В безбожных переулках | страница 27



Вдруг у нас в квартире появился щенок. Подобранного где-то отцом, тискают его все, кроме мамы. Щенок пачкается на моих коленях, когда я его тискаю, так что у меня от ужаса удивления пропадает дар речи. Я бросаю щенка. Бегу с ревом к маме. Мама видит мои мокрые колготы. На кухонном диване лежит и курит отец, и я оказываюсь перед ним, как тот щенок. Он щенка этого любит, любит с ним играть, а вот лежит, глядит на мокрое пятно, и нет у него для меня снисхождения. А сказать, что это сделал щенок, не могу, потому как случилось то, чего никогда я еще в своей жизни не ведал. Не вытерпеть - это унижение, внушенный уже позор. Мама уводит меня, успокаивает, переодевает в сухое, колготы идет стирать, ее скрывает шум воды. В комнате я оказываюсь снова один, без мамы, и только этот шум в ушах. От сухих да глаженых, будто бумажных, колгот такое ощущение, как если бы простили грех. И лицо после плача - сухое, бумажное.

В углу комнаты слепо тычется щенок, выползает на ковер и ползает по-черепашьи, потому что лапы его, слабые, разъезжаются под пузом. Ползет ко мне, противно попискивает. Но вдруг мне становится его жалко, а душа теплится осознанным счастьем, что то ли спас его, то ли простил. Мама не наказала и даже не отругала, а получил я больше ее любви за то, что оказался так жалок.

Волосы она часто красила, меняя их цвет, и прическу делала - то короче, то длинней. Фигурку ее я не различал, но всегда чувствовал в ее осанке какое-то непринужденное достоинство; маму никогда не видел сутулой или размякшей. Казалось, она не знала чувства усталости, хоть и очень много работала. Но работа не давала ей размякнуть от усталости, делала все тверже да прямей. Тут она была похожа на бабушку Шуру. И я очень любил ее походку. Для нее имело особый смысл то, как она выглядит, будто именно внешний вид и даже походка давали ей свободу и чувство достоинства.

Я никогда в жизни не видел ее лицо злым или чтоб оно было хоть с каким-то недобрым выражением. Все черты лица правильные, и выражение его от этого кажется правильным, спокойным, так что ему всегда доверяешь. Глаза глядят спокойно, ровно, как если б взгляд всегда собран и внимателен из-за какой-то мысли. Она не любит молчать, речь ей так необходима, будто она что-то осмысливает в словах. Порой в том, что она говорит, просто слышно ее настроение, и она говорит, осмысливая это настроение, слушая свой голос, как если бы он звучал внутри и говорила б она что-то про себя.

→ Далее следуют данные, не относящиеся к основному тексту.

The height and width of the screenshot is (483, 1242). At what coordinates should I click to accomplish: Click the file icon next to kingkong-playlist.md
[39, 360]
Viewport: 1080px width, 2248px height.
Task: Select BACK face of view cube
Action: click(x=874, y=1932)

Когда она задумывалась, губы ее часто шевелились, она все равно что-то произносила, как немая, одними губами. Она не добренькая, а упрямая, убежденная во всем, что делает. Потому она никогда не признавала, если была не права, это было для нее, казалось, физически невозможным -- осознать, что она могла поступить неправильно. Тогда уж все оказывались не правы, но только не она, и это была черта, которую именно как слабость и надо ей было единственно прощать. Принуждать ее каяться да осознавать свои ошибки - значило бы мучить, то есть значило бы не любить ее; однако столько умела она прощать любимым людям, что это искупало неумение ее раскаиваться: в том, сколько она прощала, этого раскаяния было сполна.